Kurt Schlichter is a pal and also a successful trial lawyer, as he will tell you any chance he gets, a retired Army infantry colonel, as he will also tell you any chance he gets.
A senior columnist for townhall.com.
I love the guy's new book, Militant Normals, How Regular Americans Are Rebelling Against the Elite to Reclaim Our Democracy.
It is out now.
Here's Kurt.
Kurt, it is great to see you.
It's great to be here.
It's been far too long.
I know.
It's like the only time I see people is when I interview them.
I know.
And we're like in Los Angeles.
Now, what people don't understand is that everything in Los Angeles, though, is like an hour and a half away.
I know, in good traffic.
In good traffic.
I mean, it was like an hour coming.
I was stuck in traffic.
I was doing radio hits in traffic on the way up here.
I'm like, I'm on the 405, so I'm angry.
And now you're asking me about Stripper Matt Lock.
And so LA.
All right.
So aside from how did you get through security, which actually we should check that out because, you know, let's talk about the book.
Is Militant Normals?
Great title.
What does it mean?
Well, look, I posit that there are really two classes in America.
And I think there used to be a divide over politics, left and right.
And I think it's much more class now because we are seeing people on the right.
And, you know, sometimes you call them never Trumpers, although I think that's a misleading description.
You see people who identify with the values of those who kind of tend to run our institutions, run academia, Hollywood, politics.
Now, I want to be, and I call them the elite in the book, except they're not really elite.
They're sort of self-appointed elite.
The way they get to be within the elite is they choose to be within the elite.
So you can be elite if you have five degrees and you're the president of a university.
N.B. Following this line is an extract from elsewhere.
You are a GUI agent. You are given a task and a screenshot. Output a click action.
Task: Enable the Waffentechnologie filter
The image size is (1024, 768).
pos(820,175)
But you can also be within the elite if you merely identified.
If you're that guy sitting in Starbucks, right?
He's got the knit cap.
He's got a Chinese character tattooed on that he thinks means luck and it really means sucker.
And he's typing away on his Mac Pro about how Trump treason, the Russians are bad, which, and I've always loved the new turnaround on Russians being bad.
Because I was literally in the Cold War.
I was literally an army officer in Germany when the wall fell.
And my mission was to die fighting the Russians.
It was like, Kurt, you fight until you die.
And hopefully by then we'll have sent the guys over.
And of course, the guys coming over are the normals.
These are the guys who built this country, feed this country, fuel this country, defend this country, and don't want to take a huge day-by-day interest in the running of the country.
I mean, you and I, we follow politics all the time because we choose to.
Most people want to follow their kids' little league team, or they want to, you know, barbecue with their friends, or they just, you know, go to their church or their synagogue.
They want to live their life their way.
And they allow the elite to do the running of society, right?
And take a little off the top, right?
You get your power, you get your prestige, you know, you get your position, you get some money, and that's okay with them.
Just provide us prosperity and security.
Do a good job, and you can, I'll leave you alone.
But when they stop doing a good job, that's when people get militant.
We saw it at the silent majority under Nixon.
We saw it when Reagan was elected.
I think Ross Perot was a symbol of it.
Although, although, I give him credit, Bill Clinton, I think, understood normal Americans better than any other Democrat.
Biden's pretty good about it too, which is why he worries me for 2020.
And then the Tea Party, of course.
But the difference now with the Tea Party, you had the elite fighting back instead of going, we got to change a little.
You know, the Democrats became more conservative after Ronald Reagan because they saw his successful economy.
They're like, okay, we need to be a little more serious about this stuff.
Clinton, too.
Exactly.
Clinton was a more moderate Democrat.
It was a reaction to the normal people saying, this isn't working for us.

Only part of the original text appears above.